Task prompt: The answer required is how many lines of the following entries contain the word "status", with no other words.

━━ Dataset extract ━━

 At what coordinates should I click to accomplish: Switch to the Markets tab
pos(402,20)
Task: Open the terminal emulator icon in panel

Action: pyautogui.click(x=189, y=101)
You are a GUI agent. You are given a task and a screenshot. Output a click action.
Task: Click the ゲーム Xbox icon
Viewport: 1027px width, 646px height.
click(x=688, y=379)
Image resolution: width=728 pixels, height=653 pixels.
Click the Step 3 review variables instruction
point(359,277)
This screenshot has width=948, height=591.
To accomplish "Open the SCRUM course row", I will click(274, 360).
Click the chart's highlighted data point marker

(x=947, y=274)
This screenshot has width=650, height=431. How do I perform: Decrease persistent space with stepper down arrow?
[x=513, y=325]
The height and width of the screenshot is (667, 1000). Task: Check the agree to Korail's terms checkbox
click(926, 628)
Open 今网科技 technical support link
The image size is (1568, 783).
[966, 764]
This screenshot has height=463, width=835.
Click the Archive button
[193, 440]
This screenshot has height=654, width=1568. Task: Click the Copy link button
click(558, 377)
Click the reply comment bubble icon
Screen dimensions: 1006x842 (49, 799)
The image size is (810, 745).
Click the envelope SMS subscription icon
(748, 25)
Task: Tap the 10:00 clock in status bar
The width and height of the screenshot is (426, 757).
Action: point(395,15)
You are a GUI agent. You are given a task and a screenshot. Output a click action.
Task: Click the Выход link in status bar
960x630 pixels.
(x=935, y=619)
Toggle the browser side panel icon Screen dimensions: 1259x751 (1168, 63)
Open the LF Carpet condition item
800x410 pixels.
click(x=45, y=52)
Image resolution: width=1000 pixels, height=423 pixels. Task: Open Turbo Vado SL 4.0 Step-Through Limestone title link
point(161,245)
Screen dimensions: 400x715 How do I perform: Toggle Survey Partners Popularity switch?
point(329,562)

━━━

Response for this exercise: 2